I just wanna tell you. It’s okay. It’s okay to feel tired.
It’s okay to feel exhausted.
It’s okay to be sad.
It’s okay to cry more than before.
It’s okay to be not as productive as you should.
It’s okay, even if you tell yourself it doesn’t.
I believe that this time has a positive effect on us humans, too. We are reflecting our lives, values, priorities. But also, we are thinking out of the box when it comes to helping others, asking people if they need something, taking care of each other.
That is not a journey on our own at all.
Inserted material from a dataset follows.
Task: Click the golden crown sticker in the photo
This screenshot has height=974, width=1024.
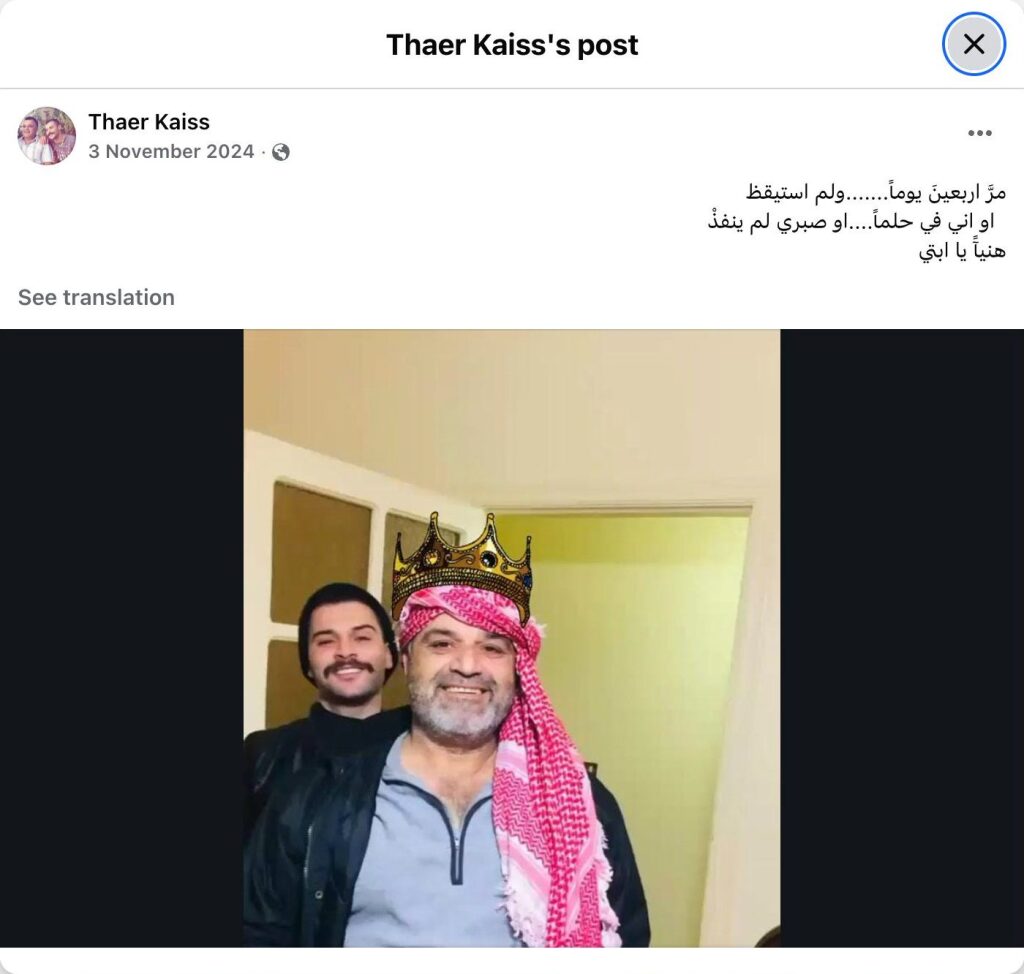Action: tap(462, 566)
But, all the areas of our lives gives us time to rethink:
What do I miss right now?
Do I feel a lot better after setting boundaries with these people?
What craves my soul?
Do I want to live in the city anymore, or do I want to live more rural?
Do I like myself? Do I like who I’ve become?
What is living intentionally? Am I living the way to the fullest I can?
Be kind. Recognize your feelings. Take it day by day. What can you do now? Not in the future. Now. if you feel like watching a movie, do it. If you feel like this lesson makes you feel so drained and sad, go for a walk. Listen to yourself. Nourish yourself. And you will bloom again from the inside out.
I hope these thoughts and numbers tell you that you are not alone. We are in these together. Some people more deeply than others, but we are individuals. We deal not the same with emotions. But we all feel the same emotions.